Piston position at the start of simulation. This value must be between zero and the piston stroke if the Mechanical orientation parameter is set to Pressure at A causes positive displacement of R relative to C. It must be between zero and minus the piston stroke if the Mechanical orientation parameter is set to Pressure at A causes negative displacement of R relative to C. The default value is 0 m. To enable this parameter, set Piston displacement from chamber A cap to Calculate from velocity of port R relative to port C.

Initial liquid temperature at A

Temperature in actuator chamber A at the start of simulation. The default value is 293.15 K.

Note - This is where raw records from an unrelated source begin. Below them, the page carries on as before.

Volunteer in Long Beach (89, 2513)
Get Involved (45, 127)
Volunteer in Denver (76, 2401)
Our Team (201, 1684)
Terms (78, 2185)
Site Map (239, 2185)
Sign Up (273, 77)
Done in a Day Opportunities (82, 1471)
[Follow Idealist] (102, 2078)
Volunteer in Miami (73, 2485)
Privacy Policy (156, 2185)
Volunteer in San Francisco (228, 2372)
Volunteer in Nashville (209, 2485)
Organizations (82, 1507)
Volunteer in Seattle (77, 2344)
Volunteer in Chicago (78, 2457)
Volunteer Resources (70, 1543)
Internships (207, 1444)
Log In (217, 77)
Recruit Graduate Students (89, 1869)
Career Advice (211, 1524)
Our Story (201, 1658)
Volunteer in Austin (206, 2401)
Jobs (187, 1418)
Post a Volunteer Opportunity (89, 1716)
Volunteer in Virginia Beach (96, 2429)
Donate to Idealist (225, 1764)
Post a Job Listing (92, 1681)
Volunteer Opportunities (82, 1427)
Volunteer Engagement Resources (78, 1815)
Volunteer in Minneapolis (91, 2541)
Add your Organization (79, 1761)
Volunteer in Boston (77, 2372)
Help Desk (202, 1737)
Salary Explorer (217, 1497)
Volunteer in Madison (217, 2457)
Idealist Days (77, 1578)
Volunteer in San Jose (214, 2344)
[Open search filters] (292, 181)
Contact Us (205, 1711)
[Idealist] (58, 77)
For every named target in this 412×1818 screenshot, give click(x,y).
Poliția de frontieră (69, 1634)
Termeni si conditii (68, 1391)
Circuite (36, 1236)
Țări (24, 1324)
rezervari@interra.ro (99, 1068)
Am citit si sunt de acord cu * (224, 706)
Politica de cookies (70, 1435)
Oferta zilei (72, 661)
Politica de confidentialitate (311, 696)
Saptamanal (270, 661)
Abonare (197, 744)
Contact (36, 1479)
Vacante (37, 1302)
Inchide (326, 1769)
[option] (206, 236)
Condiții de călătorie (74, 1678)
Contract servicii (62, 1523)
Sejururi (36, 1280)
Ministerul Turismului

Initial liquid temperature at B

Temperature in actuator chamber B at the start of simulation. The default value is 293.15 K.

Fluid dynamic compressibility

Option to model effects due to fluid dynamic compressibility. Select On to enable fluid dynamic compressibility and Off to disable it.

Initial liquid pressure in chamber A

Pressure in actuator chamber A at the start of simulation. The default value is 0.101325 MPa.

Initial liquid pressure in chamber B

Pressure in actuator chamber B at the start of simulation. The default value is 0.101325 MPa.

Extended Capabilities

C/C++ Code Generation
Generate C and C++ code using Simulink® Coder™.

Introduced in R2016a